For a dataset, what does a “dissemination plan” look like beyond just licensing? Strength lies in demonstrating how you will bring the dataset to target end users in a way that works for them and is most likely to lead to adoption. This includes thoughts about where the data will be hosted, how users can access it, how it will be documented, etc. Focus on FAIR principles (Findable, Accessible, Interoperable, Reusable). Evidence of existing practitioner communities or working groups ready to use the data is a major plus.
If we want to address bias, can we collect new data specifically for AI training, or must the dataset already exist? You can collect new data. However, you must be very clear about your “universe” (population), your methods, and the limitations of representativeness (e.g., if you only collect data in English).
Can we focus on one specific type of assessment, like speech? Yes, one is definitely okay. Given the 6-month timeframe for some tracks, focusing on one specific domain is often more feasible than trying to cover multiple forms.
Is synthetic data acceptable? The use of synthetic data is not prohibited, but it is approached with caution. You must demonstrate a clear need for it and provide a robust validation plan to show it mirrors real-world population characteristics.
How can Gen AI be “open” when using models often incurs API/token costs (the “token toll”)? You can use open-source weights or run models locally to avoid some costs. However, if API costs are indispensable for development, you should scope and argue for those costs within your project budget.
Can we use proprietary tools (like a private agent) to produce an open dataset? (i.e. would a “Custom GPT” or “Gemini Gem” count as a public good?) Yes, this can be acceptable as long as the final public good is open. However, an application will be stronger if the methods for creating the dataset can also be made open. Datasets can be considered a public good as long as their use and development remain unrestricted. We are seeking proposals at the “infrastructure-level” and for that, a raw dataset or model weight is more generalizable.

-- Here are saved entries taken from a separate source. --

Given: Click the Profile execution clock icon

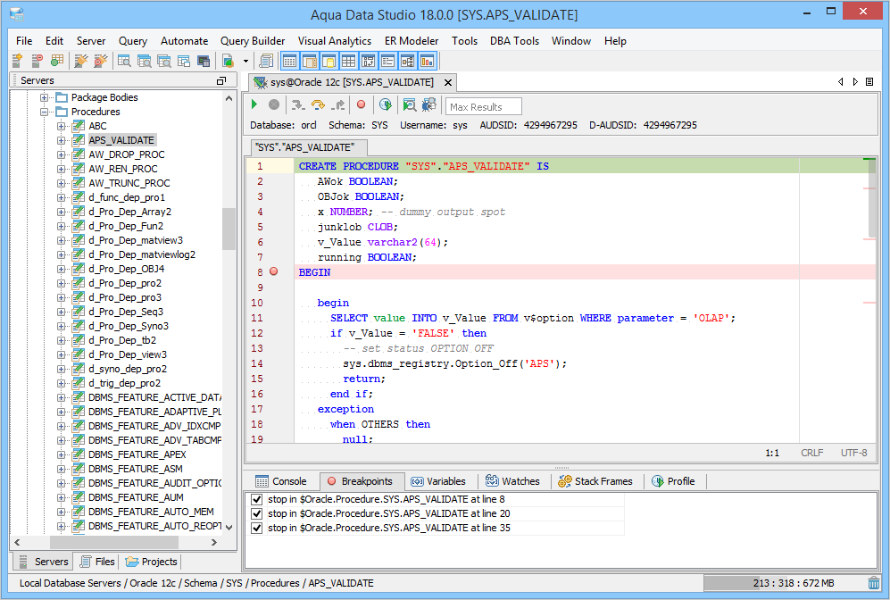Looking at the screenshot, I should [x=385, y=105].
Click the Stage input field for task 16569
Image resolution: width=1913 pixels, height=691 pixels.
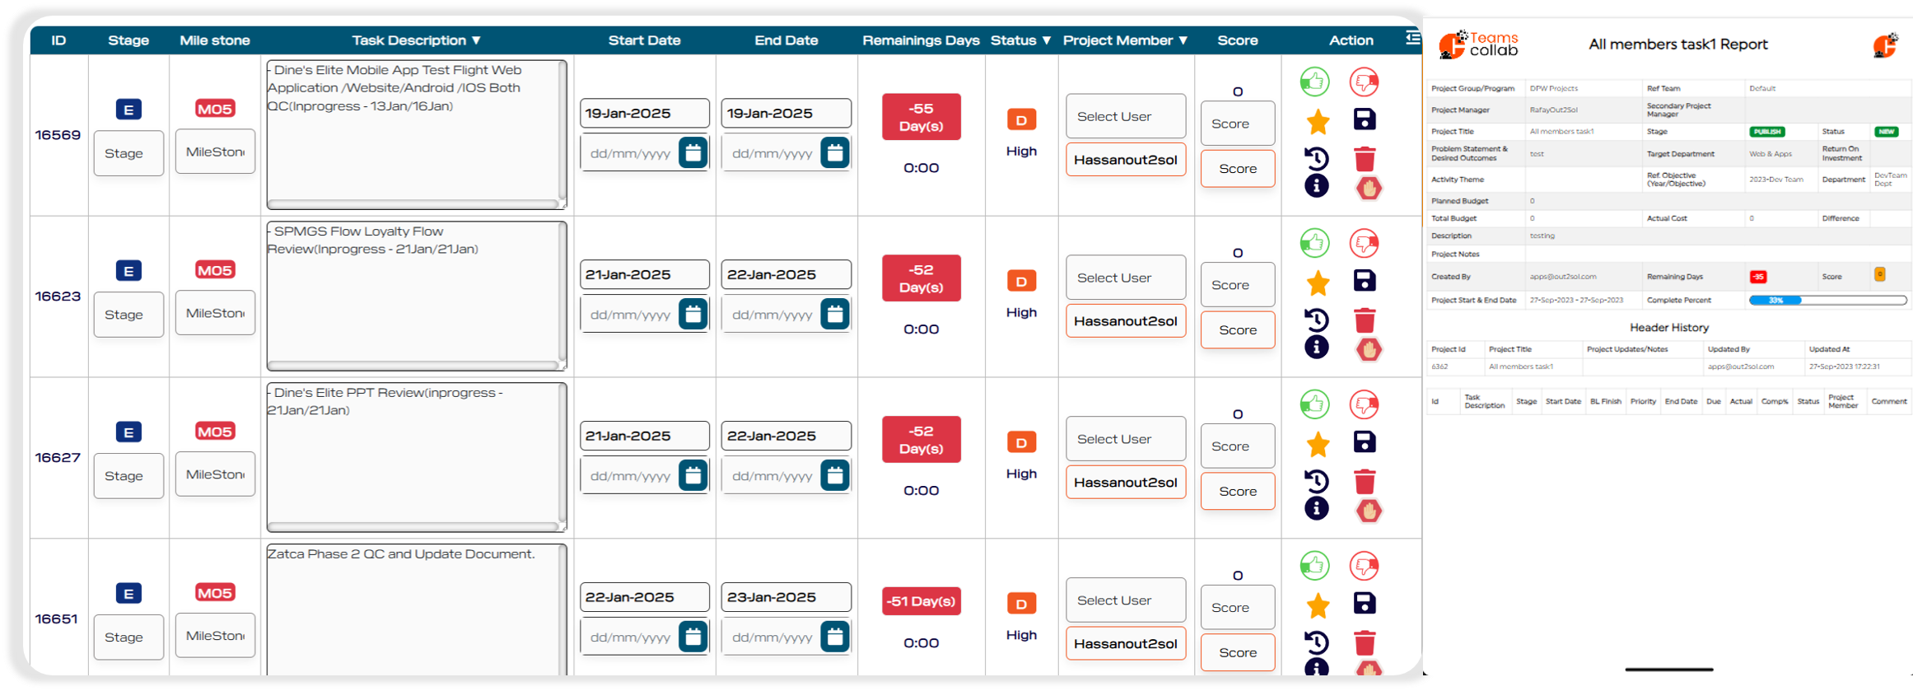(x=128, y=154)
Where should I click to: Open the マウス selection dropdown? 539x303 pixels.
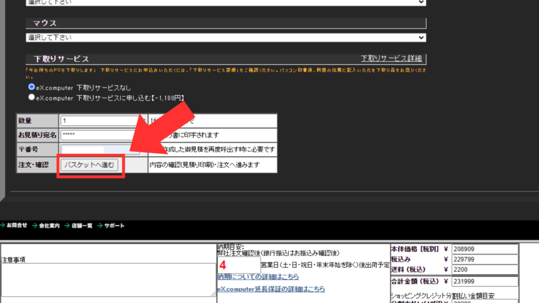point(226,38)
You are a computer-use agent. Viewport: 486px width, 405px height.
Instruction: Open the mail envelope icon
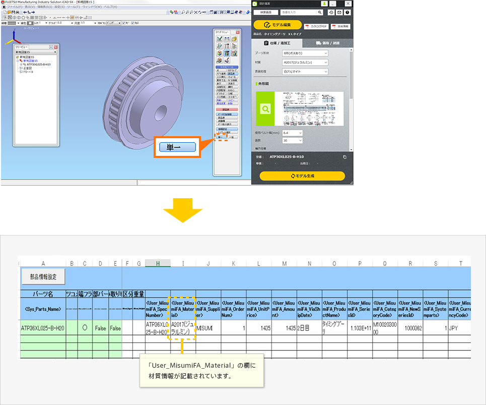(339, 13)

How does “attribution” work for AI training data if an LLM can’t trace its output back to a specific source? The license applies to the dataset itself as a standalone asset, not necessarily the downstream LLM’s individual outputs. The goal is to make the asset available for others to use in various ways.
What is a “credible” scale for a dataset? Hundreds or thousands of interactions? It depends on the use case. A few hundred hours of rich tutoring transcripts might be enough, but a few hundred simple text “turns” likely wouldn’t be sufficient for AI training. If your data is on the smaller side, presenting evidence that it still enables statistically significant work will make for a stronger application.
Can data be collected at international schools if the applicant is U.S.-based? The focus is on the U.S. context. If you can demonstrate that the international data is highly relevant and transferable to the U.S. population, it may be considered, but the team needs to verify this administratively.